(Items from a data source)
•••••

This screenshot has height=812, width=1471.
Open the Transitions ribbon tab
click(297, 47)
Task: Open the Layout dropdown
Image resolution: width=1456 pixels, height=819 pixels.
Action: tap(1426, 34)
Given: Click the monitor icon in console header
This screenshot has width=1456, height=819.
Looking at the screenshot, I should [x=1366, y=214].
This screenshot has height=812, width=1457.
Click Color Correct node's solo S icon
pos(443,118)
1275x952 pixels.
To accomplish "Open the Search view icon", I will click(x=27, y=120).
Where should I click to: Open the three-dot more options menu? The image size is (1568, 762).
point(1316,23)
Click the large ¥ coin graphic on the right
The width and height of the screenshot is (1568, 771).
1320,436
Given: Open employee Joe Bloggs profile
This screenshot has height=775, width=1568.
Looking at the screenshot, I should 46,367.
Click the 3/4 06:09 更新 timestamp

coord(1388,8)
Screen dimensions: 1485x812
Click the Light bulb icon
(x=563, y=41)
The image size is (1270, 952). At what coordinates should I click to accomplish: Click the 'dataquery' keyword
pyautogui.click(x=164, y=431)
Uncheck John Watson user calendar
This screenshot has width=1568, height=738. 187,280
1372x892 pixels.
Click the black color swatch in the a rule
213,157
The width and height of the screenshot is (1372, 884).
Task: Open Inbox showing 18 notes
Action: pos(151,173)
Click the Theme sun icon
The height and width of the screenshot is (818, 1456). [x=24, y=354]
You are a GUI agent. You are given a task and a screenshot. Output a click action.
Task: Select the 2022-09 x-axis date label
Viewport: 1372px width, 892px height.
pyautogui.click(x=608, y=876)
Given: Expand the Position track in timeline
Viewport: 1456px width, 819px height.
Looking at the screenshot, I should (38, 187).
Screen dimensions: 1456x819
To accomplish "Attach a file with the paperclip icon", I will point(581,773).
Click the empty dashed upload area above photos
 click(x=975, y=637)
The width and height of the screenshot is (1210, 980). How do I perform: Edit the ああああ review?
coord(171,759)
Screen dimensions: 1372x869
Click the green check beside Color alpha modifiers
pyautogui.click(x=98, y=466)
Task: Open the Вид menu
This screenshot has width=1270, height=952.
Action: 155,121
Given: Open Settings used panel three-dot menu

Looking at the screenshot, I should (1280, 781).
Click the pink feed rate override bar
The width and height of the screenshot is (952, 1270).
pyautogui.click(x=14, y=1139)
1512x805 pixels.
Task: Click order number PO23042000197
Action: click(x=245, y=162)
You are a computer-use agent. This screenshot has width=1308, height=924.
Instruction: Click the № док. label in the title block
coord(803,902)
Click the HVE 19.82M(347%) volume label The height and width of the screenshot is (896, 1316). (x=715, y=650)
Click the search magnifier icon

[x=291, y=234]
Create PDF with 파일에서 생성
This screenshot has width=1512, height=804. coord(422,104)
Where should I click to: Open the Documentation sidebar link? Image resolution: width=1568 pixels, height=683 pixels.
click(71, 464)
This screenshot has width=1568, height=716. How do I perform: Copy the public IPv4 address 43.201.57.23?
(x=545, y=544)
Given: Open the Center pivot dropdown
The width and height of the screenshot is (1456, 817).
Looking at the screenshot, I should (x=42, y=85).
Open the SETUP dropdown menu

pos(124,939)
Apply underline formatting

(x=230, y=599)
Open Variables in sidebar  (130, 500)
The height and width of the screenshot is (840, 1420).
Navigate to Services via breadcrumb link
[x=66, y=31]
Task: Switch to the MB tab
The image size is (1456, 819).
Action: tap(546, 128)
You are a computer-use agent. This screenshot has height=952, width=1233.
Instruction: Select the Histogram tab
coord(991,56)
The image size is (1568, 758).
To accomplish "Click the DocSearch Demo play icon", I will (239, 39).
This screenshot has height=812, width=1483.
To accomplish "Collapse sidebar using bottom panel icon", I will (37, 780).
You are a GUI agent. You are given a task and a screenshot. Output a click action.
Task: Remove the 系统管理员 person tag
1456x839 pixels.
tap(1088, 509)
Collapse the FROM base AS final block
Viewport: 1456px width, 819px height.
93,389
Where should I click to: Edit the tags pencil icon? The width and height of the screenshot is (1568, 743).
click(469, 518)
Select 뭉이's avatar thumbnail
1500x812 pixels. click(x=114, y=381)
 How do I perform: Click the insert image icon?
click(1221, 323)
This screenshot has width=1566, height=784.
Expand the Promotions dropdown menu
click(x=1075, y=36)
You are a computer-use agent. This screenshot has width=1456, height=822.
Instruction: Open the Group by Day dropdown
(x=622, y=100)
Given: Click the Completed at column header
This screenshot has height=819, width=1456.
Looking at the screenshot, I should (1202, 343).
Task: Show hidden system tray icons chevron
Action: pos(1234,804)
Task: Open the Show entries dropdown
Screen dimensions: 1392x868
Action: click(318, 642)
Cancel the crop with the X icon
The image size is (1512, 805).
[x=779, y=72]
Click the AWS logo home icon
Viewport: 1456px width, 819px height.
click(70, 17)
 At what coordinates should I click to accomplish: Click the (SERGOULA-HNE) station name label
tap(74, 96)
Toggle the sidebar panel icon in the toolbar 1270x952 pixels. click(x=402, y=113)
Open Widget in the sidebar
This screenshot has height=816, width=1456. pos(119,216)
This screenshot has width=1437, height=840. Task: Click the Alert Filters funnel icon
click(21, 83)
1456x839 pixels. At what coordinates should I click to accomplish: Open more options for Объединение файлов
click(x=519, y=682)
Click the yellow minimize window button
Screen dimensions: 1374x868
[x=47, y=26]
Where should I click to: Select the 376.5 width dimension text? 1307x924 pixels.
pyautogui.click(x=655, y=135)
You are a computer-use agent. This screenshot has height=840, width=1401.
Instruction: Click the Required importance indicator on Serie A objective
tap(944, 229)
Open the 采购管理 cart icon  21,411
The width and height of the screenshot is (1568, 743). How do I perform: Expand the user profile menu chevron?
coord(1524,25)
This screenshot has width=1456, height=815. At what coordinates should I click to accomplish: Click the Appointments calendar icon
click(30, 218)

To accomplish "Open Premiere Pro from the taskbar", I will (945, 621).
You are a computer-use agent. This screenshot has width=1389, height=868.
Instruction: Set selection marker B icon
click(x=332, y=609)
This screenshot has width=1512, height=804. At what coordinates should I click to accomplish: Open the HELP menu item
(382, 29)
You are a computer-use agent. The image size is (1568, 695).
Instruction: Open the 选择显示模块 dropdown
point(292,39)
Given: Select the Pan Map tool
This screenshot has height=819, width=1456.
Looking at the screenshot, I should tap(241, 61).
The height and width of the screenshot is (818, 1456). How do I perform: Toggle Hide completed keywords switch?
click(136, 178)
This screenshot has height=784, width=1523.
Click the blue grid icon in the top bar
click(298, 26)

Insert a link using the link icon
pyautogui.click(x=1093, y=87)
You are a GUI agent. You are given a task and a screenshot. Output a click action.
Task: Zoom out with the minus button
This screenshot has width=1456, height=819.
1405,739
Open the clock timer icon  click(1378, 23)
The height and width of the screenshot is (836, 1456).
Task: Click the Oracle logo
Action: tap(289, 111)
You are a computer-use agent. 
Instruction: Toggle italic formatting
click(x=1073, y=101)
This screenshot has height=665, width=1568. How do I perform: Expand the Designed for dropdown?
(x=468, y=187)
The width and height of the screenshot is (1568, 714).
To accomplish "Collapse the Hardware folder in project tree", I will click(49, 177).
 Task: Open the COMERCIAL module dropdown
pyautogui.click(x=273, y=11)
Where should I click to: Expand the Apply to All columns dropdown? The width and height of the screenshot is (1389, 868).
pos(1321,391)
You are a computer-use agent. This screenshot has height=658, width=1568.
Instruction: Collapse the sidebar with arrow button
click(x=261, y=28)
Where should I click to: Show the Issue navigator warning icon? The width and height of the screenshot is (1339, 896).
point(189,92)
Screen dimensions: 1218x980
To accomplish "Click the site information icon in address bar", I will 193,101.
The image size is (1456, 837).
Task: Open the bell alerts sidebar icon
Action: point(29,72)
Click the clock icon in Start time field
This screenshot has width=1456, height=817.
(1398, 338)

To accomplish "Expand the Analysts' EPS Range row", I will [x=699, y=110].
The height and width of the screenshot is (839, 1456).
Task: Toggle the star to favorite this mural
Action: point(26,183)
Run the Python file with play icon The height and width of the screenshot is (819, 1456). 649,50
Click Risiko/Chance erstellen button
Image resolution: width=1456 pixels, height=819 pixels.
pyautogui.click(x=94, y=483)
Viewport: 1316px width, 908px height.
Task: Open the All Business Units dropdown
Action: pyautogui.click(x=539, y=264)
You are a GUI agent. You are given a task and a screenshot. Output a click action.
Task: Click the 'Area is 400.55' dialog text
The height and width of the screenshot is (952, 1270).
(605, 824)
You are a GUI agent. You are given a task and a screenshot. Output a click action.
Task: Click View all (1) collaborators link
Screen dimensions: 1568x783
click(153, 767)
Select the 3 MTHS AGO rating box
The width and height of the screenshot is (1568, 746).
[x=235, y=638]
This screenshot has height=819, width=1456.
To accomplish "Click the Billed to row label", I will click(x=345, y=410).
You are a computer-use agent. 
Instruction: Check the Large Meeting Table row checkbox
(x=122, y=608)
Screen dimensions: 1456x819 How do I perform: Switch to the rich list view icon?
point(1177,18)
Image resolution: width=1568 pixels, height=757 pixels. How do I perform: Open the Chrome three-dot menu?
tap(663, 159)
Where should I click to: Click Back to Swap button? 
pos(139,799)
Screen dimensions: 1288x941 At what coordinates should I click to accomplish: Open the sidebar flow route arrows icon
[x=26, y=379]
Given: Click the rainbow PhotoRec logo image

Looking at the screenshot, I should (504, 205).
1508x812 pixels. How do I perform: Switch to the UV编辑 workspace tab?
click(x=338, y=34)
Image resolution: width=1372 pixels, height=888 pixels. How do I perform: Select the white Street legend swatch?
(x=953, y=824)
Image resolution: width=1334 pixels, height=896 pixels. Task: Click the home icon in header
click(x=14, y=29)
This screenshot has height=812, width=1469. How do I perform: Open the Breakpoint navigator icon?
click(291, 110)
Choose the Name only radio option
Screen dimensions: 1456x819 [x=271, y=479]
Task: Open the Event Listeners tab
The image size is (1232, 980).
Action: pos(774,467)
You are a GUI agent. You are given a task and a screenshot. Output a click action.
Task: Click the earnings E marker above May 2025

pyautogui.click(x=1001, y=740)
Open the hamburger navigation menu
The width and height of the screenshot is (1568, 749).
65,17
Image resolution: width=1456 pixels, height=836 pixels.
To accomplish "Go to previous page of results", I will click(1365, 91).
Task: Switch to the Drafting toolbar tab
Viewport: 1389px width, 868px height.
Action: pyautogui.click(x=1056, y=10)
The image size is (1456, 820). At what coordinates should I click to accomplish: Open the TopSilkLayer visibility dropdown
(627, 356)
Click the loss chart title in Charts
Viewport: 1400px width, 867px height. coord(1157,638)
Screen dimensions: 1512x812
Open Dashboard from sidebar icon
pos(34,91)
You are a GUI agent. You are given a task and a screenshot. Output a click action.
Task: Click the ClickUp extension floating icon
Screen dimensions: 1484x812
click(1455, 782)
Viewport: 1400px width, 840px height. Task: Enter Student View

•••••

GOAL OF THE EXERCISE:
Every line above from the line with "The width and height of the screenshot is (1568, 714)." to the line with "Task: Click View all (1) collaborators link" is wanted, ends included; write them out exactly and add no other line.

EXERCISE SOLUTION:
The width and height of the screenshot is (1568, 714).
To accomplish "Collapse the Hardware folder in project tree", I will click(49, 177).
 Task: Open the COMERCIAL module dropdown
pyautogui.click(x=273, y=11)
Where should I click to: Expand the Apply to All columns dropdown? The width and height of the screenshot is (1389, 868).
pos(1321,391)
You are a computer-use agent. This screenshot has height=658, width=1568.
Instruction: Collapse the sidebar with arrow button
click(x=261, y=28)
Where should I click to: Show the Issue navigator warning icon? The width and height of the screenshot is (1339, 896).
point(189,92)
Screen dimensions: 1218x980
To accomplish "Click the site information icon in address bar", I will 193,101.
The image size is (1456, 837).
Task: Open the bell alerts sidebar icon
Action: point(29,72)
Click the clock icon in Start time field
This screenshot has width=1456, height=817.
(1398, 338)

To accomplish "Expand the Analysts' EPS Range row", I will [x=699, y=110].
The height and width of the screenshot is (839, 1456).
Task: Toggle the star to favorite this mural
Action: point(26,183)
Run the Python file with play icon The height and width of the screenshot is (819, 1456). 649,50
Click Risiko/Chance erstellen button
Image resolution: width=1456 pixels, height=819 pixels.
pyautogui.click(x=94, y=483)
Viewport: 1316px width, 908px height.
Task: Open the All Business Units dropdown
Action: pyautogui.click(x=539, y=264)
You are a GUI agent. You are given a task and a screenshot. Output a click action.
Task: Click the 'Area is 400.55' dialog text
The height and width of the screenshot is (952, 1270).
(605, 824)
You are a GUI agent. You are given a task and a screenshot. Output a click action.
Task: Click View all (1) collaborators link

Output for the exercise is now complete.